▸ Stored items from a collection

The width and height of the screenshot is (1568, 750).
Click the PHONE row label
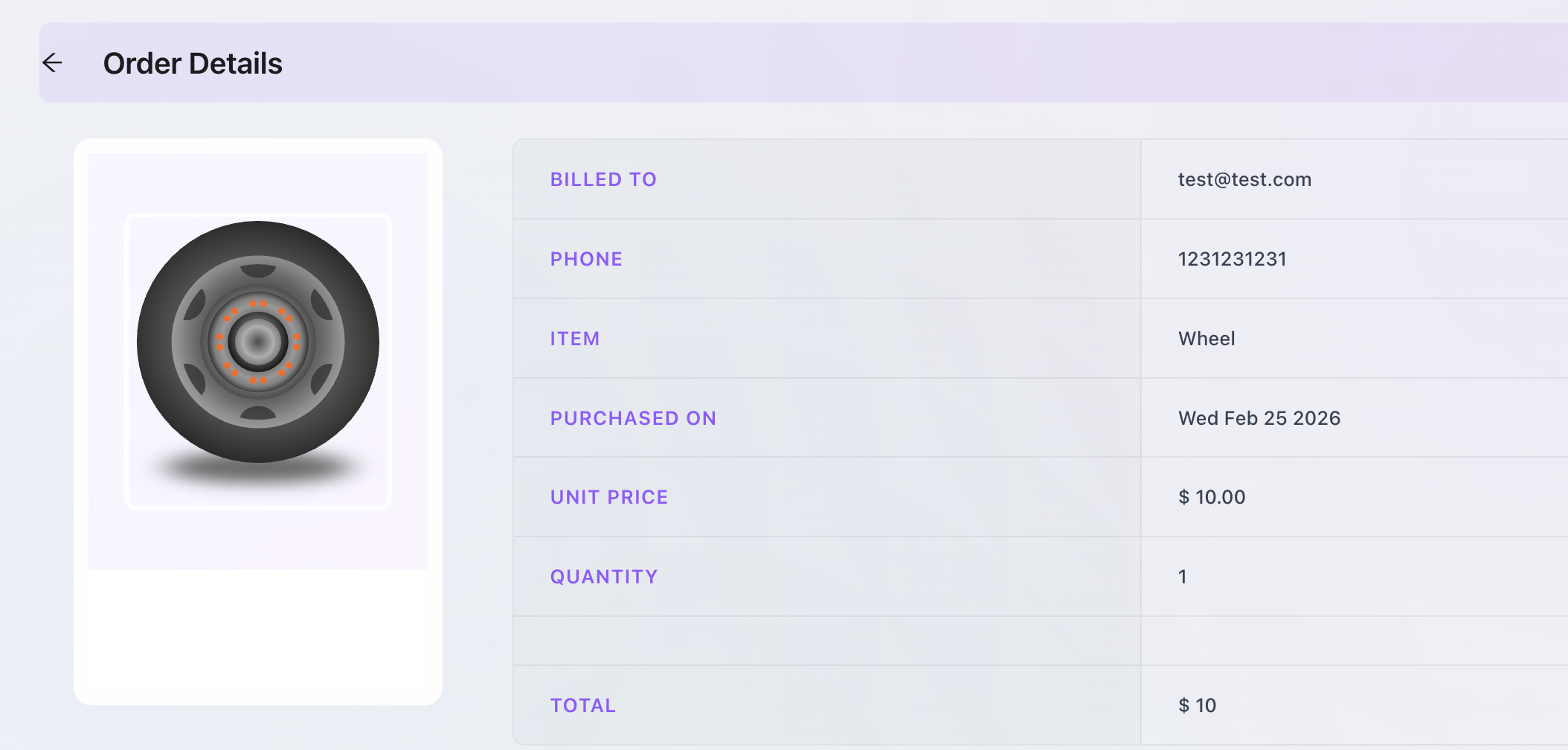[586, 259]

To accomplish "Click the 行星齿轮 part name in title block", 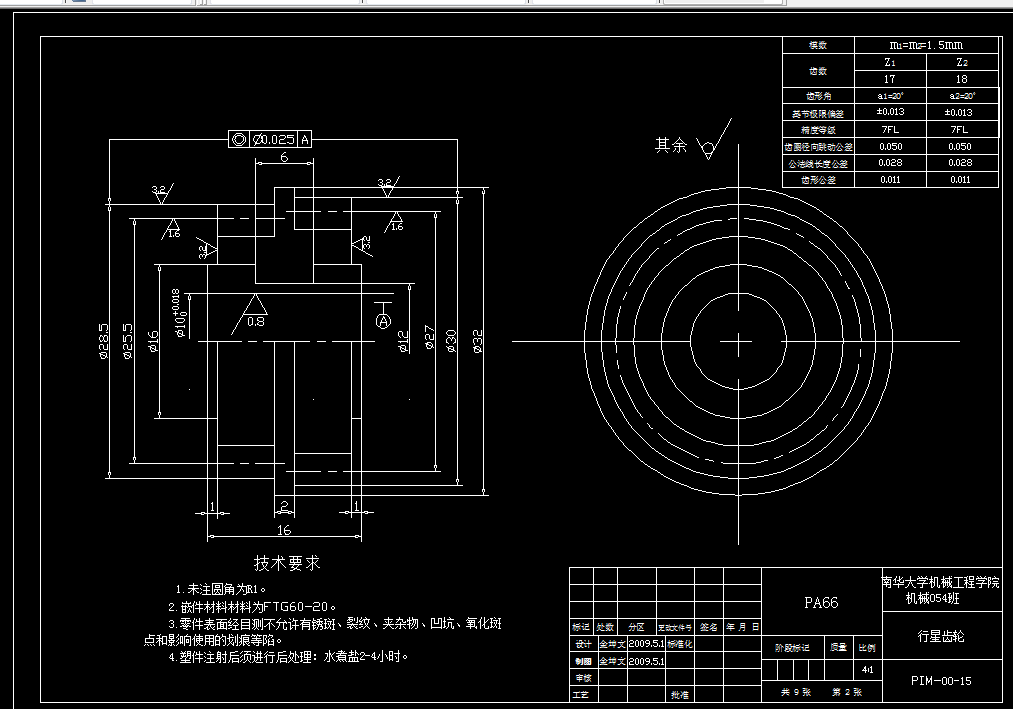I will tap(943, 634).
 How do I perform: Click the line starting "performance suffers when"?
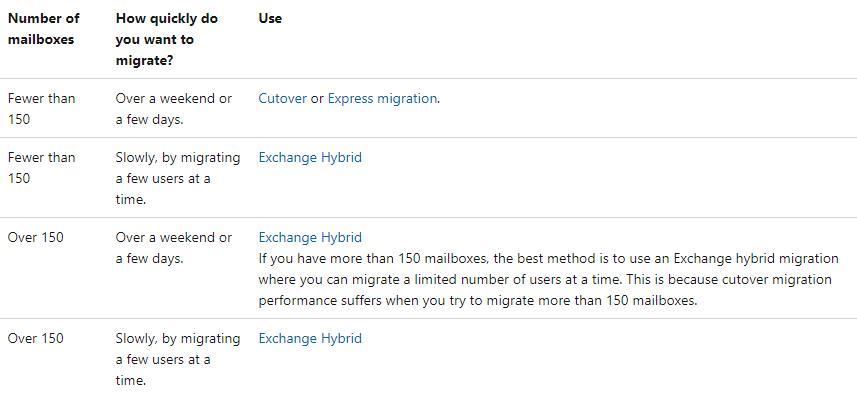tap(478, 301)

▸ Task details
Return exactly, and only, the lines that run from the line containing "How do I perform: Click" to the last line of the entries above, both ends included, with pictures left out.

▸ Solution for this exercise
 How do I perform: Click the line starting "performance suffers when"?
tap(478, 301)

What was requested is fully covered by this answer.